Antonio Bailey
MFA ’26 Photography
For six years I lived in idealism, believing I had entered an honorable community. I joined the Coast Guard to escape my past and rebuild through service. My oath promised change and a life I imagined. Those dreams decayed into memories of hazing, harassment, and assault, leaving me between belief and reality.
As I continue to carry the weight of those haunting memories, my self-destructive impulses have materialized into image-making. Each image is constructed with deliberate care and precision through my quiet assertion of control. Drawn from memory and my lived experiences, each image leaves room for familiarity, allowing viewers to find fragments of themselves within my silence.
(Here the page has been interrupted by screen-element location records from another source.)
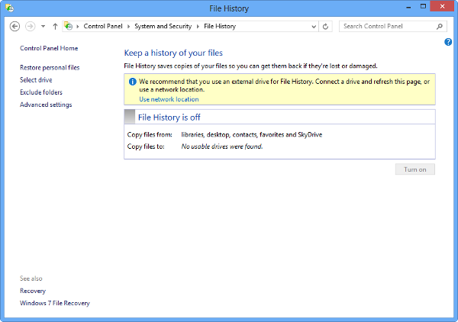458x322 pixels.
Task: Open help with the blue question mark icon
Action: click(x=448, y=42)
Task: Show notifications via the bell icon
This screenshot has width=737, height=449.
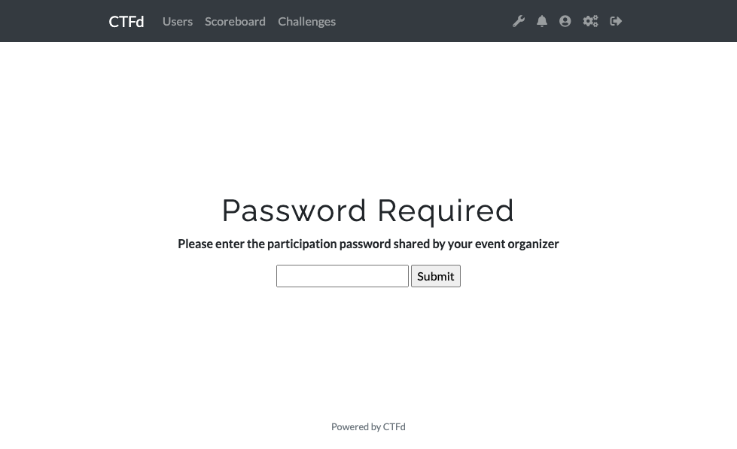Action: [x=542, y=21]
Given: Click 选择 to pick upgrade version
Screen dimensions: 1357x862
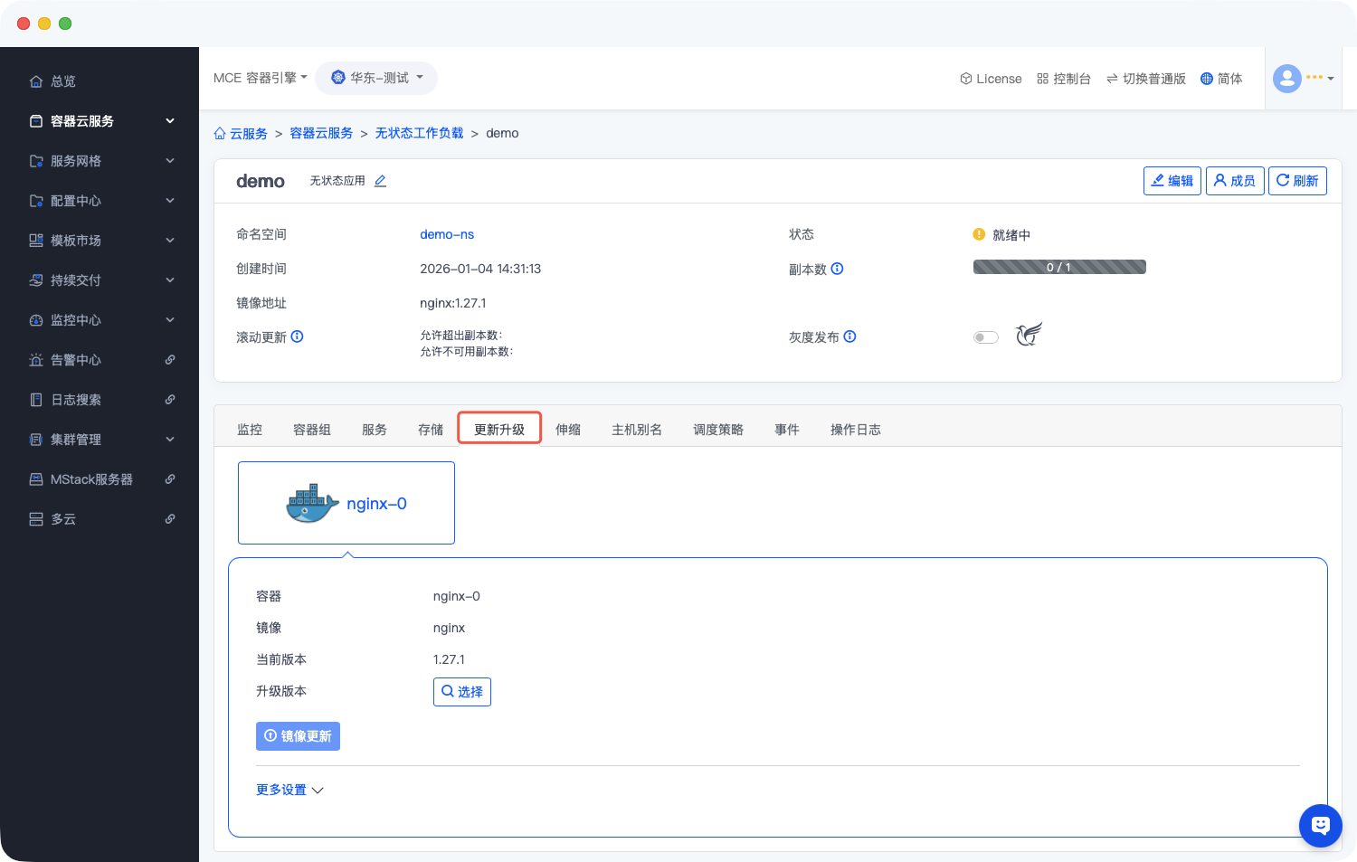Looking at the screenshot, I should 461,692.
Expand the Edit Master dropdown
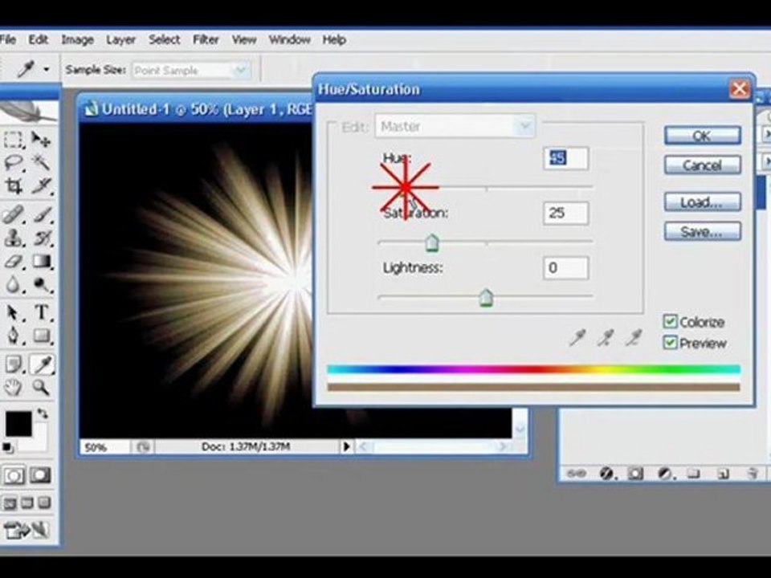The height and width of the screenshot is (578, 771). (524, 127)
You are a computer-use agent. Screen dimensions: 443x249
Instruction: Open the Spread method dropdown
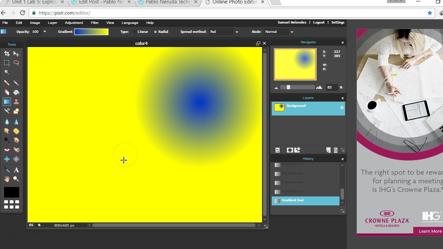(237, 32)
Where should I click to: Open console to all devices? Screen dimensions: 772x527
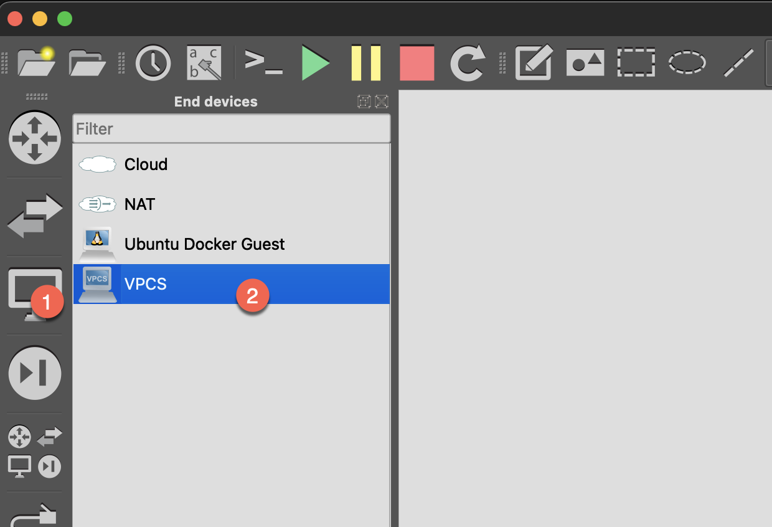click(263, 61)
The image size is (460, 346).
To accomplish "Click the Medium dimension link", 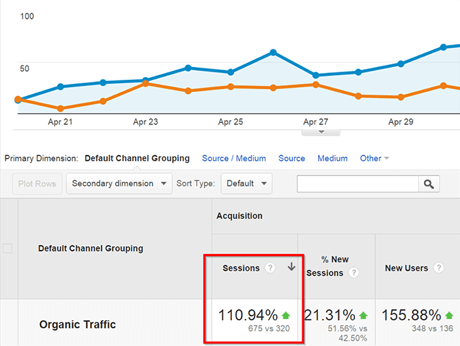I will (x=332, y=158).
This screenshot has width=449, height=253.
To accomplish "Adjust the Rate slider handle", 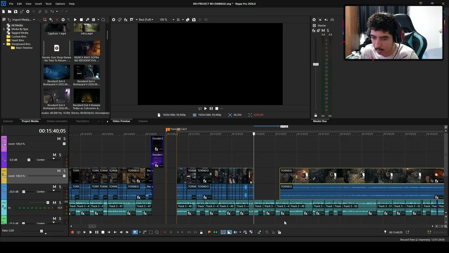I will coord(41,231).
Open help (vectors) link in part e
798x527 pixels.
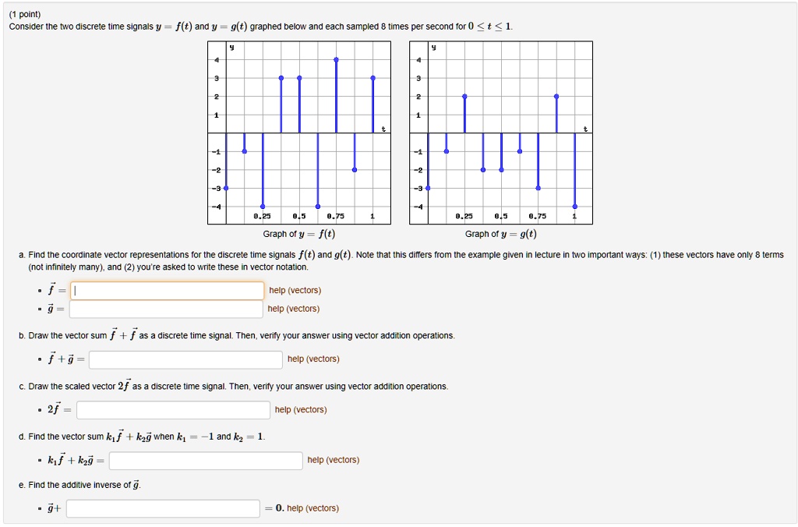[315, 508]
Whisper Under Your Skin explores the vulnerabilities within masculinity, where tenderness struggles to survive. During my time in service, I witnessed the nuances of masculinity. Where the dichotomy would not bend, it bound. Hypermasculinity became a performance where men concealed themselves behind masks to validate their worth. Those who resisted their roles were worn down until they fit the performance expected of them.
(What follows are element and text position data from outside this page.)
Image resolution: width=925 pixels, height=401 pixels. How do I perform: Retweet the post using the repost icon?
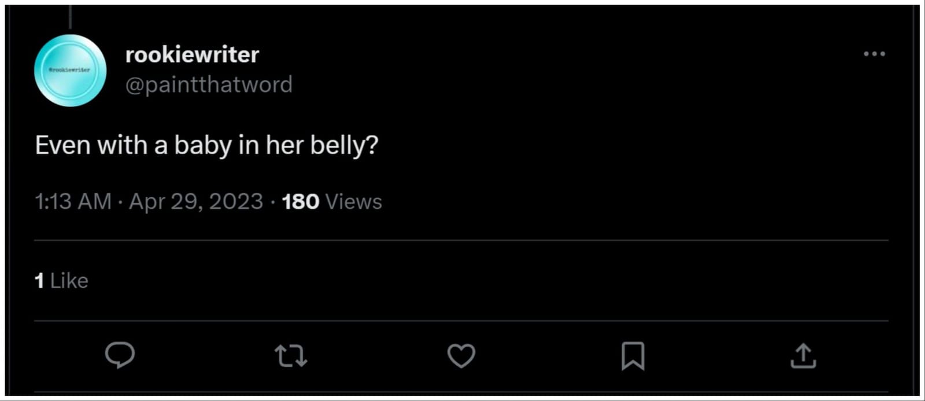point(291,356)
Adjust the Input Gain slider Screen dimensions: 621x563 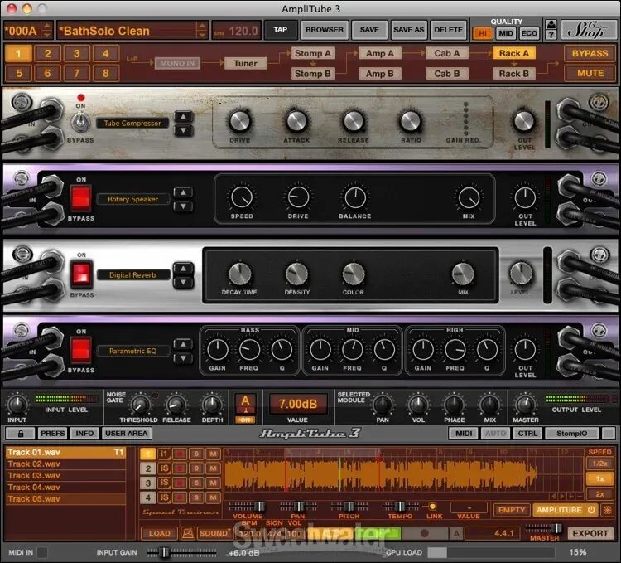[x=164, y=552]
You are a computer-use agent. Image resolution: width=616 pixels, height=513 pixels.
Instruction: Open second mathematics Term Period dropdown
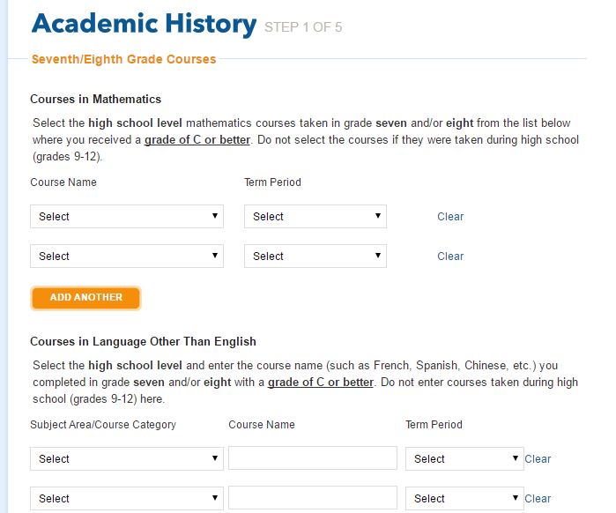coord(315,257)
Through portrait and still life, I examine how trauma distorts perception and erodes hope. Objects carry the weight of a male façade between performance and truth. I aim to rupture the binary between masculinity and femininity, placing sitters in contrapposto to reveal tension between strength and vulnerability.
This practice offers solace within discomfort while confronting intrusive thoughts. I question how masculinity is shaped by suppression, and what remains when the mask softens.